I've come across a similar statement with Hilbert spaces that suggested I fix some $x\in X$ and define a bounded conjugate linear form on $X$ by $x\mapsto B(x,y)$ and then use the Riesz Representation Theorem. I'm not sure if this can be generalized to a proof for general Banach spaces. Any help would be appreciated. 
Thank you.
 A: A subset $K$ of an abelian topological group $X$ is called precompact provided for each neighborhood $U$ of the zero of the group $X$ there exists a finite subset $F$ of the space $X$ such that $F+U\supset K$.
The claim holds for each locally convex topological vector space $X$.
Indeed, let $U$ be an arbitrary neighborhood of the zero of the group $X$. Since the space $X$ is locally convex, there exists a convex open neighborhood $V$ of the zero of the space $X$ such that $V+V\subset U$.

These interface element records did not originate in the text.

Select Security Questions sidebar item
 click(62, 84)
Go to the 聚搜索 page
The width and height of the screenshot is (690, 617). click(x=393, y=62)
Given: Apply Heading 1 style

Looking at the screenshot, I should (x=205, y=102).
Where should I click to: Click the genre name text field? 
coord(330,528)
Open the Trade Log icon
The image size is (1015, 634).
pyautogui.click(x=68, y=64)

Since the set $K$ is precompact, there exists a finite subset $F$ of the space $X$ such that $F+V\supset K$.
Let $x$ be a point of the convex hull $\operatorname{conv} K$ of the set $K$.

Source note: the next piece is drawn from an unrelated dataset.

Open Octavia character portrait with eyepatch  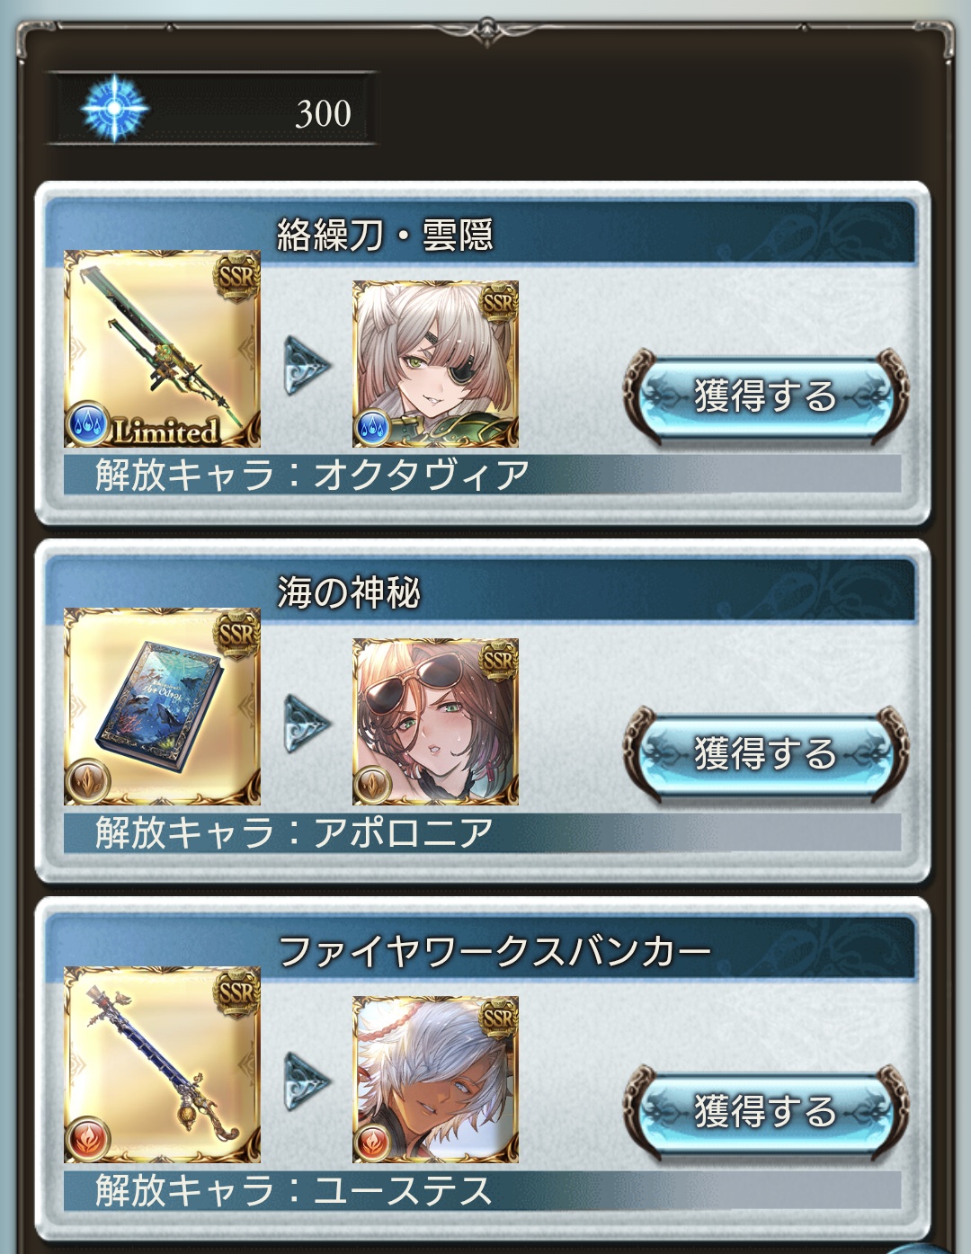[x=435, y=364]
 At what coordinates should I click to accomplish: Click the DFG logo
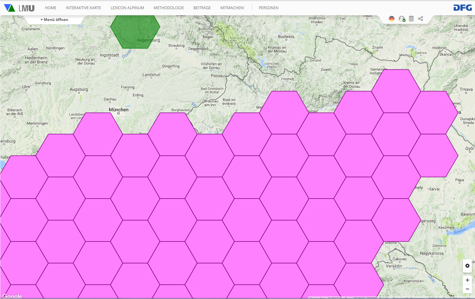462,8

Then there exist a natural number $n$, non-negative real numbers $\lambda_1, \dots, \lambda_n$ with sum $1$, and points $x_1,\dots,x_n$ of the set $K$ such that  $x=\sum_{i=1}^n \lambda_ix_i$.
Since $F+V\supset K$, for each $i$ from $1$ to $n$ there exist points $f_i\in F$ and  $y_i\in V$ such that $x_i=f_i+y_i$.

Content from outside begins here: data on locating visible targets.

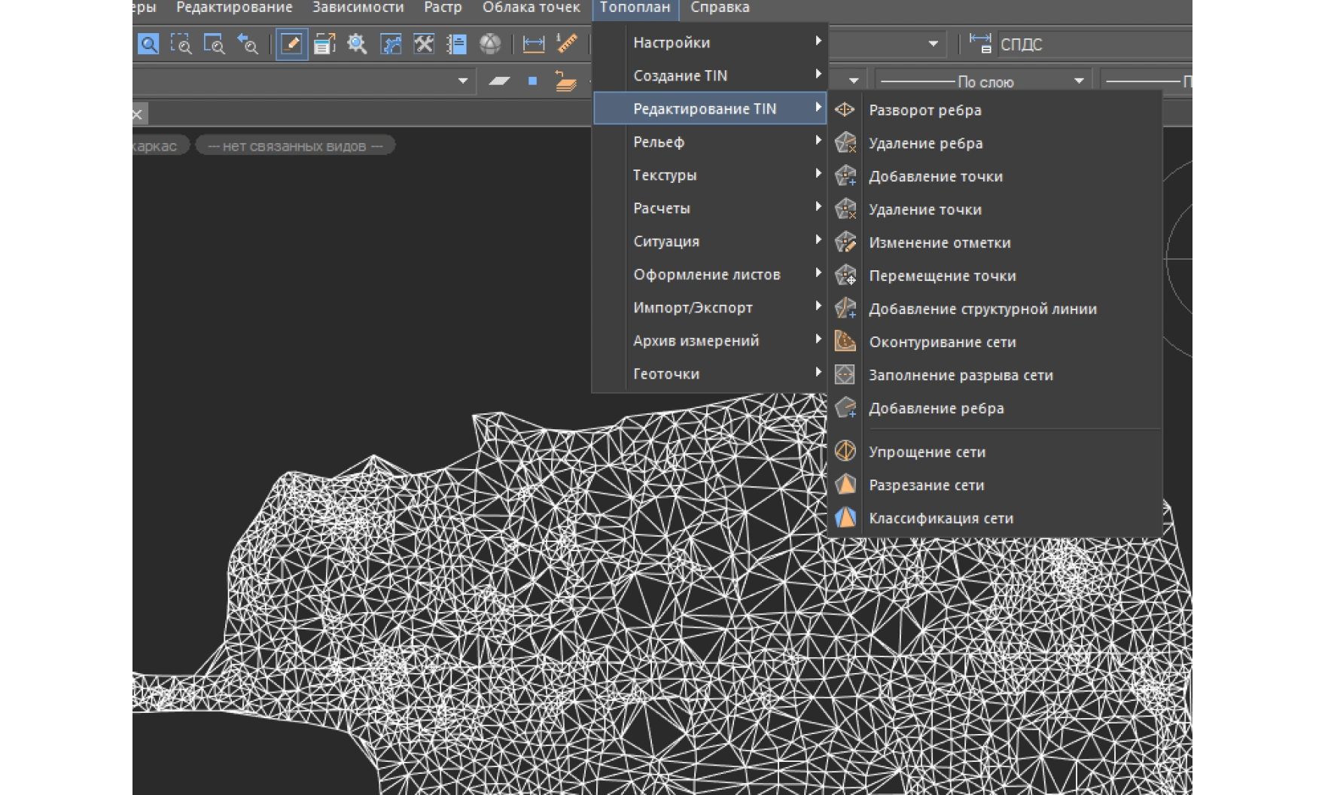Click the orange layers stack icon
1325x795 pixels.
(x=565, y=81)
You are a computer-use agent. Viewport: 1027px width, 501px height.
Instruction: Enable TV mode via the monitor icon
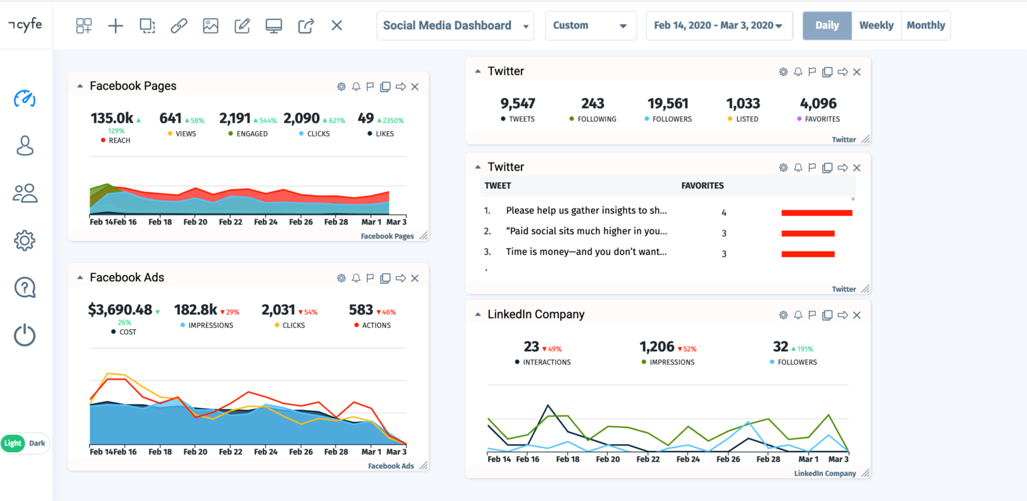[273, 25]
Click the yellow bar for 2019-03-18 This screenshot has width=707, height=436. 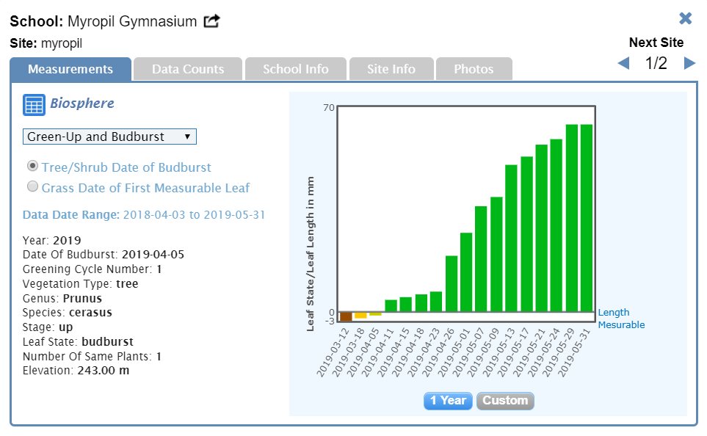(360, 315)
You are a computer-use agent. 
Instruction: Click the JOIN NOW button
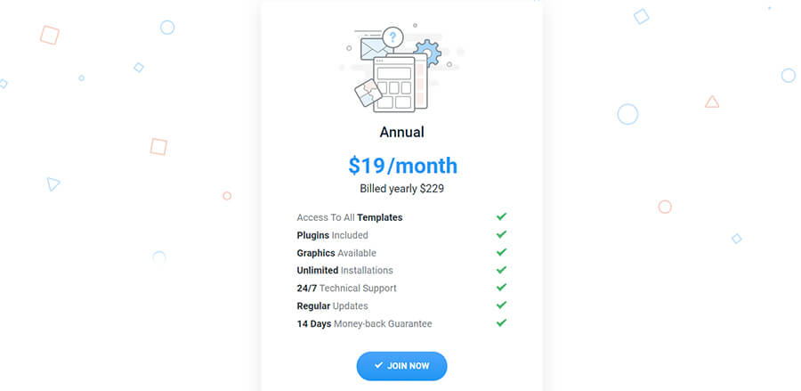pos(401,366)
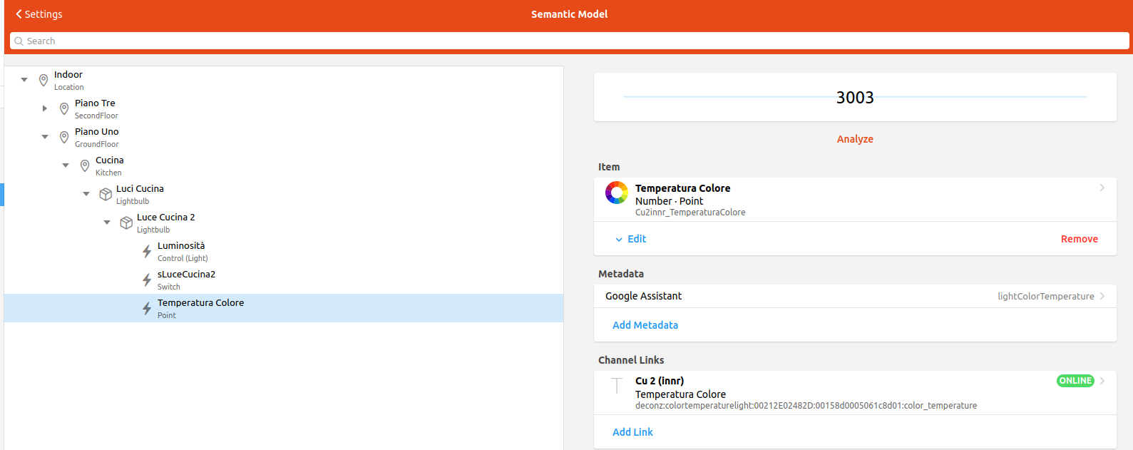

Then $x=\sum_{i=1}^n \lambda_i (f_i+y_i)= \sum_{i=1}^n \lambda_i f_i+\sum_{i=1}^n \lambda_i y_i$.
The second summand is contained in the set $V$, because the set $V$ is convex.
The first summand is contained in the convex hull $\operatorname{conv} F$ of the finite set $F$.
The set $\operatorname{conv} F$ is compact as a continuous image of a compact set $\Lambda_n\times F^n$, where $\Lambda_n=\{\lambda\in \mathbb R^n: \sum_{i=1}^n \lambda_i=1$ and $ \lambda_i\ge 0$ for every $i\}$ is an $n-1$-dimensional simplex.
Since $\{z+V: z\in \operatorname{conv} F \}$ is an open cover of the compact set  $\operatorname{conv} F$, there exists a finite
subset $F’$ of the set $\operatorname{conv} F$ such that $\bigcup \{z+V: x\in F’\}\supset F$. Finally we obtain that $\operatorname{conv} K\subset \operatorname{conv} F+V\subset F’+V+V\subset F'+U$.